Of all the lines in the records below, copy only those that contain the string "checkbox".

#### Records to use:
::::::::::

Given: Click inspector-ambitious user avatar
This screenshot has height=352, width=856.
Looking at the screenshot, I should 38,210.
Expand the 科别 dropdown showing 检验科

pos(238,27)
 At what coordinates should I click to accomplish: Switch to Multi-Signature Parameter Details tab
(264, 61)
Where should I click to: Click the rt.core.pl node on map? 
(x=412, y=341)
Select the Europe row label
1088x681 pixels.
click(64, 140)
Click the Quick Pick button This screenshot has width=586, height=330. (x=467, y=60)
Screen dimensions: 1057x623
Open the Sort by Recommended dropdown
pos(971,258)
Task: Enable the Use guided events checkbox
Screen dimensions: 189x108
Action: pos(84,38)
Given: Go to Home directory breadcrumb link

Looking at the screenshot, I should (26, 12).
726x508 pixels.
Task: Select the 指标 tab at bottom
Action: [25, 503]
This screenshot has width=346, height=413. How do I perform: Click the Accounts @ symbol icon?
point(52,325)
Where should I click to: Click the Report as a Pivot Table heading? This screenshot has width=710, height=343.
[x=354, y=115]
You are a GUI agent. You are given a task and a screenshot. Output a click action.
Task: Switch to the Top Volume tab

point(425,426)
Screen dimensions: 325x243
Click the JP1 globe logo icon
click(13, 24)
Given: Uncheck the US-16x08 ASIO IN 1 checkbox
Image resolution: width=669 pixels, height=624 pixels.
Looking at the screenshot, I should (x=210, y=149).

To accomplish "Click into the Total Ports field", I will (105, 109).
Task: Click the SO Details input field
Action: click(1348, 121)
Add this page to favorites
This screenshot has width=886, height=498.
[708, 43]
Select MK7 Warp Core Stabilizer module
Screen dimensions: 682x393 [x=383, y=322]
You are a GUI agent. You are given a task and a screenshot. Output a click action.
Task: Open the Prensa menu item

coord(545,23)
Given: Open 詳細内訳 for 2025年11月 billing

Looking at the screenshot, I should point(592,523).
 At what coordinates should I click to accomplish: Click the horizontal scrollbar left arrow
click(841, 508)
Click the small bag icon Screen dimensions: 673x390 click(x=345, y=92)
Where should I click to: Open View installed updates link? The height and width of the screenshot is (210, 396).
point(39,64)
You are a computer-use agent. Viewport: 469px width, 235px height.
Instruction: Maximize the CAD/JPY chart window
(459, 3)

::::::::::

#### Completed task:
Task: Enable the Use guided events checkbox
Given: Uncheck the US-16x08 ASIO IN 1 checkbox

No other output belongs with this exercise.